Kinnison · ‎07-12-2022

@jlanders, good morning,

Currently in my small IT infrastructure for both ESXi hosts and vCenter object I'm running at the 7.0U3e build level.

Regards,
Ferdinando

KuotaiDavidSu · ‎07-28-2022

I upgraded to 7.03f from 7.03e. This 7.03f released 07/12/2022 seems fix the problem.

TPGOPI007 · ‎07-28-2022

That's not true. I upgraded to VMware ESXi, 7.0.3, 20036589, and the issue still persist.

joseronquillo · ‎07-28-2022

I installed VMware ESXi, 7.0.3, 20036589 from VMware ESXi, 7.0.2, 17630552 with no issues on a dell R740 and R730

checked NTP service 1st it was not sync I run a refresh and test then it worked.

TPGOPI007 · ‎07-28-2022

Try a reboot of the host and see if the warning comes back 😀

jlanders · ‎07-28-2022

Ferdinando,

ESXi 7.0U3e has a fix the DNS name resolution issue. There was problem when a NTP server's hostname couldn't be resolved. This could happen, for example, when the NTP pool no longer resolves hostnames to IP addresses because the upstream servers are unavailable or not providing accurate time. The ntppool.org web page has hints for handling this for countries with small number of time servers in the NTP pool.
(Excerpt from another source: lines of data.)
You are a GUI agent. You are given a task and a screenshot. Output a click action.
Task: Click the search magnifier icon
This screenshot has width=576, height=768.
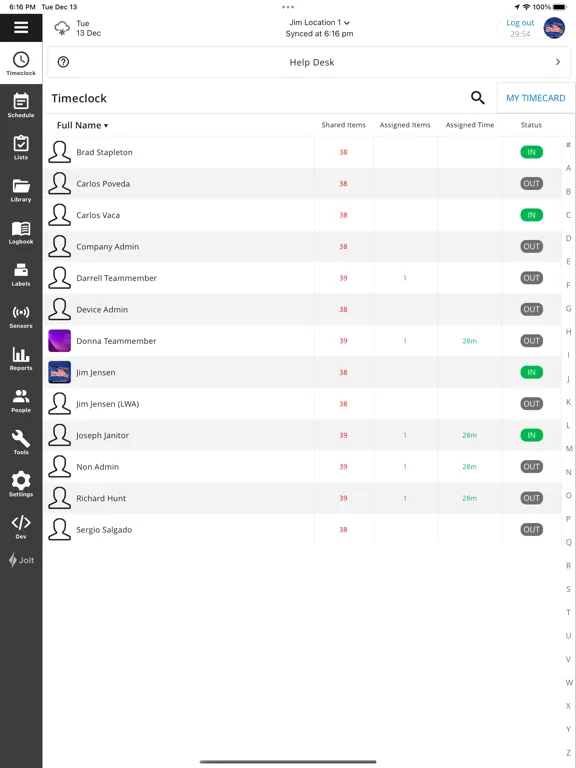[x=478, y=98]
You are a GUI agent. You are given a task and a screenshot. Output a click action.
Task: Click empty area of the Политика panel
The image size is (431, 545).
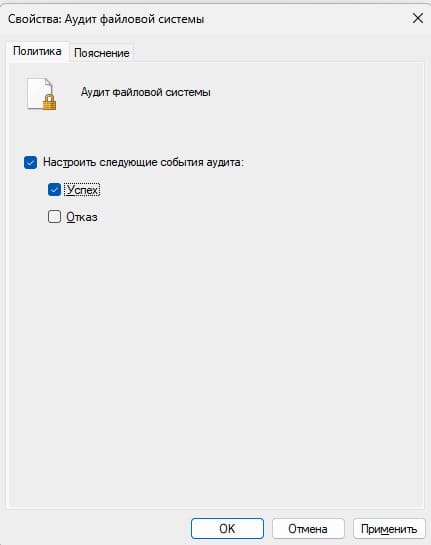pos(216,348)
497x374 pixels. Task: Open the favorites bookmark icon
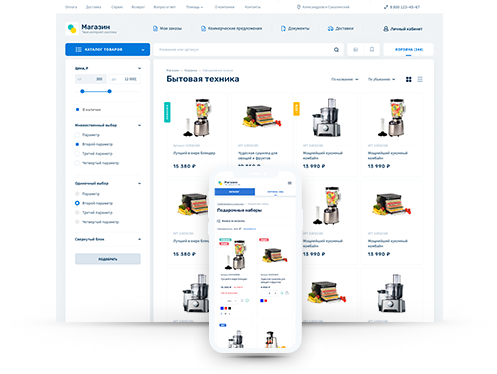(x=372, y=50)
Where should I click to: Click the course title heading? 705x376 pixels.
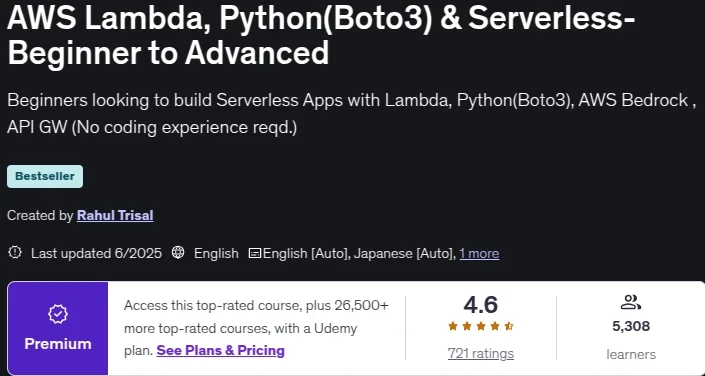click(321, 36)
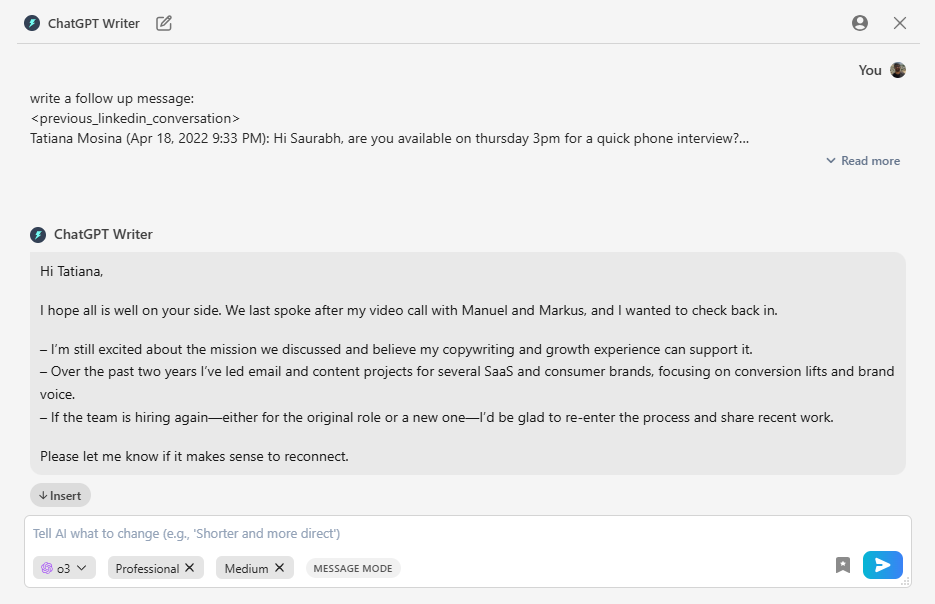Click the generated reply text block
This screenshot has height=604, width=935.
point(468,364)
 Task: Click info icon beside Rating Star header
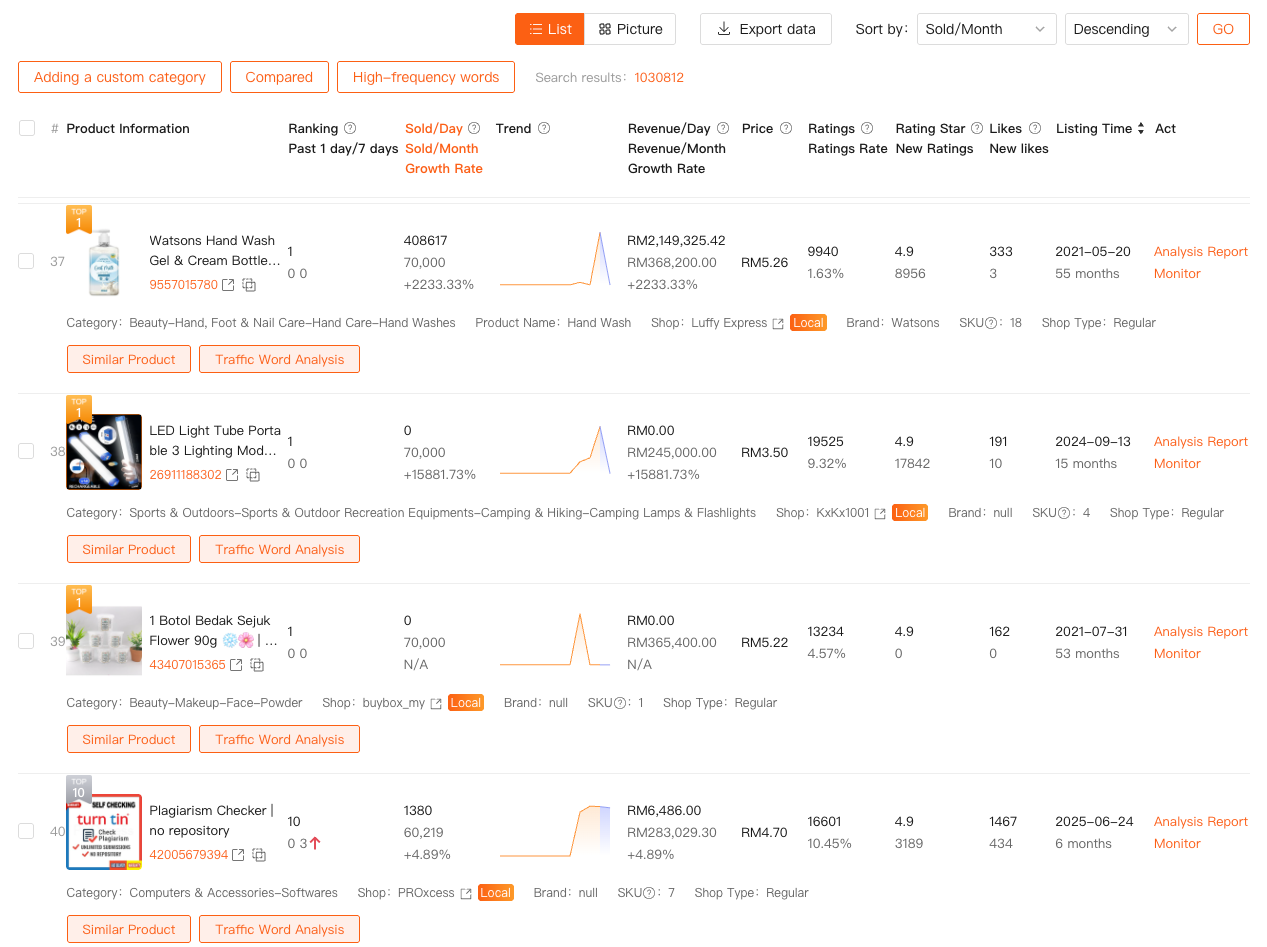point(977,128)
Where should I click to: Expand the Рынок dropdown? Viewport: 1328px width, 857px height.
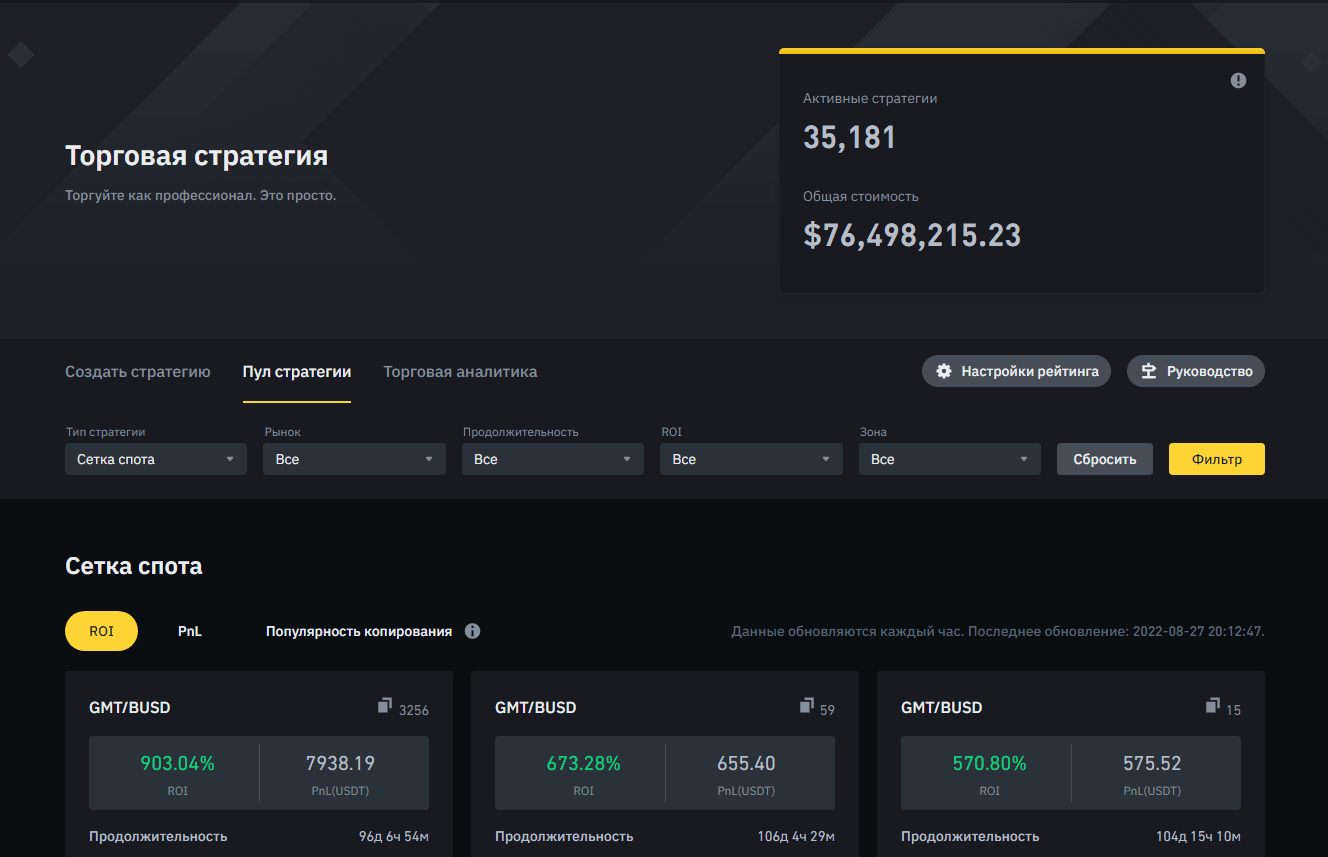pos(354,459)
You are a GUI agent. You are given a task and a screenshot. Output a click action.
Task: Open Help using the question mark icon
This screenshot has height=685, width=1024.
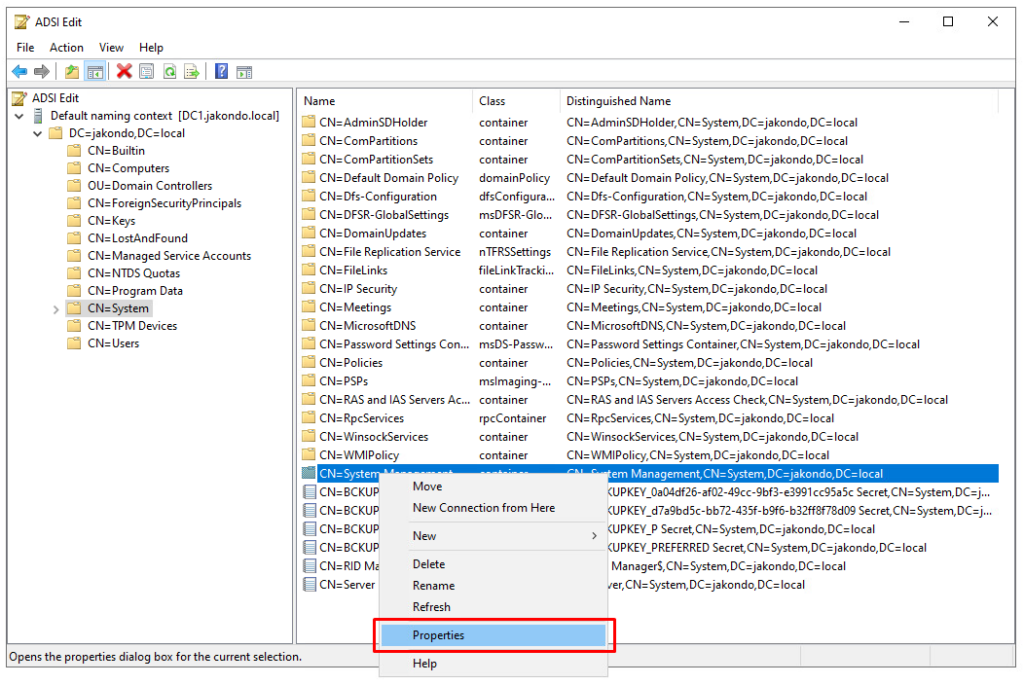click(221, 71)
However, if you're still seeing this problem on ESXi 7.0Ue, please let us know and we can investigate further.

On VC 7.0U3e, when you click on refresh, you should see the "Host date and time" change. This may take a second or two. Is this not working for you? Or is the problem that the "Time services is currently not synchronized." is not cleared?

If the error is the second problem, can you tells or post a image of what the "Test Services" text area shows? If it shows "Configuration is working normally" at the top, does it continue work while you hit the "RE-RUN" button a number of times?

Kinnison · ‎07-29-2022

@jlanders, good morning,

First of all, thank you for your feedback,

Let's start by saying that I approached the problem "in my own way", referencing each time source with their IP address and not their FQDN name, but then I added some options to the configuration to prefer my local time source and to speed up the initial synchronization ("prefer" and "iBurst"). Supported or not, the fact is that I have remedied this problem (or at least mitigated to the point of not having to deal with it seriously anymore).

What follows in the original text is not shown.